Yesterday Dave Bing was sworn in as the 62nd mayor of Detroit (here's the list of Detroit Mayors). Wikipedia's page on Dave Bing notes that he was a seven-time All-Star for the Detroit Pistons from 1966 to 1975. He was rookie of the year, is in the Basketball Hall of Fame, his number 21 was retired by the Detroit Pistons and in 1996 he was named as one of the NBA's 50 Greatest Players of all time.
In 1980 Bing founded Bing Steel which eventually became the Bing Group, a supplier of materials and parts to the automotive, appliance and furniture industries. The Bing Group company history on Funding Universe presents a side of Dave Bing that few might know:
During the off-season, Bing worked for National Bank of Detroit, where he moved from teller to branch manager over a seven-year span, and then later participated in the Chrysler dealership training program. These jobs helped him learn the respective trades as well as supplementing the relatively modest wages he earned from basketball in the pre-free agent era.
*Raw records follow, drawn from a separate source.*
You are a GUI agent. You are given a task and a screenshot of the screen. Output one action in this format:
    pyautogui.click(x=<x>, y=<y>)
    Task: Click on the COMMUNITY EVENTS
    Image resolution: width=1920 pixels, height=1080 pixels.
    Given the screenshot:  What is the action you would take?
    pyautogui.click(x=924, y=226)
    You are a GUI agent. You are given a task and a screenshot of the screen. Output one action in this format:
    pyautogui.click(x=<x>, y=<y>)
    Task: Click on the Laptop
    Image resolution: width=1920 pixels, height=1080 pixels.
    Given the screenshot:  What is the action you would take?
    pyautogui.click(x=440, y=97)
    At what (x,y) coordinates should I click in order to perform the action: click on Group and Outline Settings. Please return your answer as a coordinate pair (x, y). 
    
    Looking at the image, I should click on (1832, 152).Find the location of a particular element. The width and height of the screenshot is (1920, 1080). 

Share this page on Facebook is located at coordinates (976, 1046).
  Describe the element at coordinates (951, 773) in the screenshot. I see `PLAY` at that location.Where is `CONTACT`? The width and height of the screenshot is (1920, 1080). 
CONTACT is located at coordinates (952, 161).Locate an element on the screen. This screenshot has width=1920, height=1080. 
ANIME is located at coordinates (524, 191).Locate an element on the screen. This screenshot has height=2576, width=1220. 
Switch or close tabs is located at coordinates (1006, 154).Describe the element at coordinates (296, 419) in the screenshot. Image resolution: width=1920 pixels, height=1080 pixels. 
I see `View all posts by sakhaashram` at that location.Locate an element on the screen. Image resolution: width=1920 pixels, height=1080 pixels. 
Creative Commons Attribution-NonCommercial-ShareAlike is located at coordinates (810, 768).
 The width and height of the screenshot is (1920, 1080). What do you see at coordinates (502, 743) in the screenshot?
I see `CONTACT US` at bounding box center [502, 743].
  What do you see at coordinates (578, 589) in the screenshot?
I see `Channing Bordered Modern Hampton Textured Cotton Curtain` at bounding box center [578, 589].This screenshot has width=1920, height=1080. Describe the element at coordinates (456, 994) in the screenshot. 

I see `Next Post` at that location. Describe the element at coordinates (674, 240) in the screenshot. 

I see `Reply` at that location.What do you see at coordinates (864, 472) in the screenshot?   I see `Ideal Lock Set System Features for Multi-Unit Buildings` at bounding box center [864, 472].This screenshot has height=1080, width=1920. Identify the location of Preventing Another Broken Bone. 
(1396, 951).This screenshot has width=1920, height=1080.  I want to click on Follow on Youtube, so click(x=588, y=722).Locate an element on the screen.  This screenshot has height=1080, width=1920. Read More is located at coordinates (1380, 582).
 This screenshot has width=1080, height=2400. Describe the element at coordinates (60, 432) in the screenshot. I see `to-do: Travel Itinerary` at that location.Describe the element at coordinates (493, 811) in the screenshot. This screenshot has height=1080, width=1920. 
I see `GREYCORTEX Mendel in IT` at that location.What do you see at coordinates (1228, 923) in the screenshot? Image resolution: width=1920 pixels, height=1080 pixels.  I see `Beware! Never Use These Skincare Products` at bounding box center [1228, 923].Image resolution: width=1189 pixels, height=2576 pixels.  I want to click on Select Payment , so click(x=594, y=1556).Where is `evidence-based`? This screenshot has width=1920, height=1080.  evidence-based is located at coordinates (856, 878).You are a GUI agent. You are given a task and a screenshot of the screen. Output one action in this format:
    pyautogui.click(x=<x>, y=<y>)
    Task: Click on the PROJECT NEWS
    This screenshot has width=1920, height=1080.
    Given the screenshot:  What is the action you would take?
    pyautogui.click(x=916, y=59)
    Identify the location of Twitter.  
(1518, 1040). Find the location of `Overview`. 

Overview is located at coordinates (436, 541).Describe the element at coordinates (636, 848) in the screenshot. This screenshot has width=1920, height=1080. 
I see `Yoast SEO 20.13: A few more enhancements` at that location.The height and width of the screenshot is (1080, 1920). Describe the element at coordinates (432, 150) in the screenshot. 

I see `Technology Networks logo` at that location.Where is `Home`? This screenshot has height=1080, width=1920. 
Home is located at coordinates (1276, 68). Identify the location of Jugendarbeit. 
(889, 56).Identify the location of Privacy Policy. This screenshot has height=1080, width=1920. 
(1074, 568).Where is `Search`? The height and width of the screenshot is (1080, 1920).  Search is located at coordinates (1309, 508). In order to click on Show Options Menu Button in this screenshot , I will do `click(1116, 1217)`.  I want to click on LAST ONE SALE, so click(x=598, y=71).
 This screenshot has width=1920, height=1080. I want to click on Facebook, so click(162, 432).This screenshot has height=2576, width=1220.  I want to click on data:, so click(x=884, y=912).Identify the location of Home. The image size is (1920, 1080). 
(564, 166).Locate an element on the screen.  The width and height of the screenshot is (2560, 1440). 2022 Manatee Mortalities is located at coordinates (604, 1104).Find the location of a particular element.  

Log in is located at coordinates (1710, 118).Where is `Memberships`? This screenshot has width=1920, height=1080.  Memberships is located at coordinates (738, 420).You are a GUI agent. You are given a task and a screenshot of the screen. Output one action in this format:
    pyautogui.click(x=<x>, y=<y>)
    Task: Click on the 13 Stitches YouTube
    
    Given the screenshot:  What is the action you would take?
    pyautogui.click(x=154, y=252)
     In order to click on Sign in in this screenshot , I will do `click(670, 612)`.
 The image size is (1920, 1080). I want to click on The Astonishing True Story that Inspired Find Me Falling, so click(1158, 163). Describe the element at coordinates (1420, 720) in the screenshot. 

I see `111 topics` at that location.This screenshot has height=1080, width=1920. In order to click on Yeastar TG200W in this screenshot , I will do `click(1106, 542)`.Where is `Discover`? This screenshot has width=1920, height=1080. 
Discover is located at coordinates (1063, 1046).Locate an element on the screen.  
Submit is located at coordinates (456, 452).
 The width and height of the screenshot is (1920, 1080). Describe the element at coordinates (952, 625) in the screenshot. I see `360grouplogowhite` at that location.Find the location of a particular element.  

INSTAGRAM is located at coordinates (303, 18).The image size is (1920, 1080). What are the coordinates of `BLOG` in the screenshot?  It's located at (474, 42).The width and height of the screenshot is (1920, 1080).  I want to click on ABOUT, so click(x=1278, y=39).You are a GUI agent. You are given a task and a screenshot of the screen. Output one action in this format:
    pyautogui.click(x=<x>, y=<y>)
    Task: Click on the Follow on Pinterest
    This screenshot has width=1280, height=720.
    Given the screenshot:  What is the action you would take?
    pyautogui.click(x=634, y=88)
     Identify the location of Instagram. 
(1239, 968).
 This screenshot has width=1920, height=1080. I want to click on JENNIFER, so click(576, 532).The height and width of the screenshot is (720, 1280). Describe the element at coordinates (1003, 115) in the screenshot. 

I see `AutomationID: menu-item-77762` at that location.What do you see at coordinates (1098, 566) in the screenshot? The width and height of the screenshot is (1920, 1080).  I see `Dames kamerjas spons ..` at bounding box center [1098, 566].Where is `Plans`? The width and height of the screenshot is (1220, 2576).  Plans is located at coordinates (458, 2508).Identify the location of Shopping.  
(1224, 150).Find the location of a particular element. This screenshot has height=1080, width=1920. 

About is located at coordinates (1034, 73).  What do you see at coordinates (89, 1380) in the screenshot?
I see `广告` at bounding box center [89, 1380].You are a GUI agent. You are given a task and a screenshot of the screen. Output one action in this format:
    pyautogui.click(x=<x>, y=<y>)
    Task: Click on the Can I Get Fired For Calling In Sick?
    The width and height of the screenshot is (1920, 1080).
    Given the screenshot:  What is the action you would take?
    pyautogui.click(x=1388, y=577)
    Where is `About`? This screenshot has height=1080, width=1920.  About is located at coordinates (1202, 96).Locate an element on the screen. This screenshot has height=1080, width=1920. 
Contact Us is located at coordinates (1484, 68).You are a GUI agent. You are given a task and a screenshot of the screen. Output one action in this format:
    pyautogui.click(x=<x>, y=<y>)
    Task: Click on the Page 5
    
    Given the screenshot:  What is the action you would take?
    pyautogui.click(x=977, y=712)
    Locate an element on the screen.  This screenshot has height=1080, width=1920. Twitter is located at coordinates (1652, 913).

In 1978, after Bing had finished out his playing career with short stints as a Washington Bullet and Boston Celtic, he began to look for a new job back in Detroit. Rejecting the familiar but no longer inspiring fields of banking and auto sales, he examined an offer from Pistons owner Bill Davidson to work as a public relations representative for Paragon Steel, a company Davidson co-owned. The steel business intrigued Bing, and he convinced Davidson to let him train at Paragon to learn every aspect of it. After working for two years in a wide variety of different departments, he left with plans to found his own company.
...began his first full day as mayor Tuesday addressing immediate crises and ongoing ones, wooing General Motors Corp. to stay in the Renaissance Center and laying groundwork to revive talks to expand Cobo Center.
Bing said he'd spoken with "one of the top execs" of the company to sell them on Detroit. The mayor did not identify that executive, but on Monday he described GM CEO Fritz Henderson as a "friend." .
"The response has been, 'We are in Detroit,' " Bing said of his conversation with GM. "What I can say from a leadership standpoint is that Detroit will do everything in its power to make sure they're competitive so that whatever decisions that will be made by any business, we can retain.